— REQUEST —
Rewrite these rows, swapping every "screenshot" for "capture" and keeping everything else the same. Omit the pictures from your version.

Excerpt from a dataset:
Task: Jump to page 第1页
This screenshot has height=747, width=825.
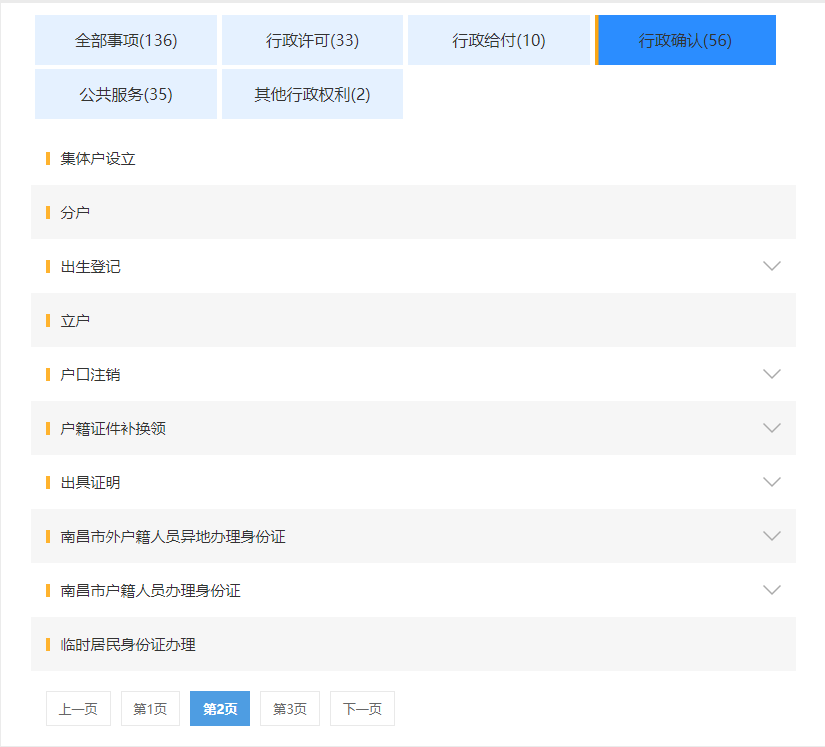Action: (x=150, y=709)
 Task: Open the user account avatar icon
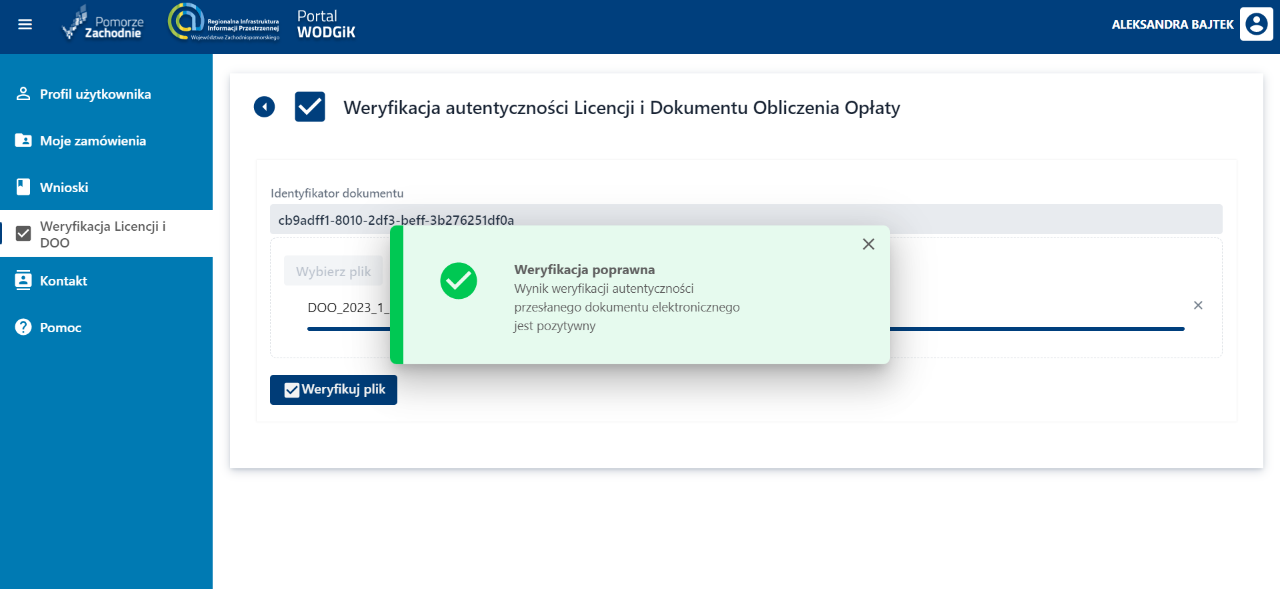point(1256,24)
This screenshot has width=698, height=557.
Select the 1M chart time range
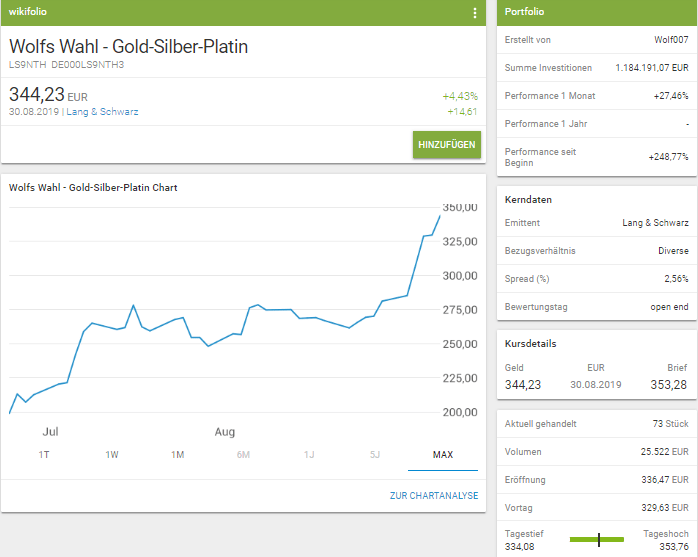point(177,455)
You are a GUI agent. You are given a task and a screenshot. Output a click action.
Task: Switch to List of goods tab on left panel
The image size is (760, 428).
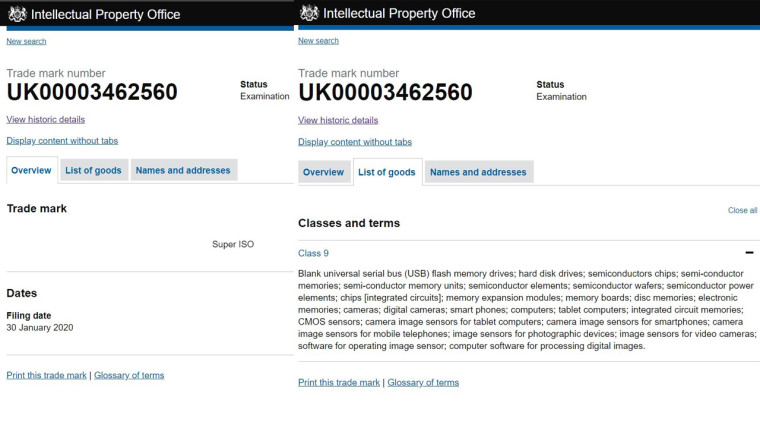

— RESPONSE TO THE TASK —
Task: Jump to page 第1页
This capture has height=747, width=825.
Action: (x=150, y=709)
 Task: Open the user account avatar icon
point(1256,24)
This capture has width=698, height=557.
Select the 1M chart time range
point(177,455)
You are a GUI agent. You are given a task and a capture. Output a click action.
Task: Switch to List of goods tab on left panel
The image size is (760, 428).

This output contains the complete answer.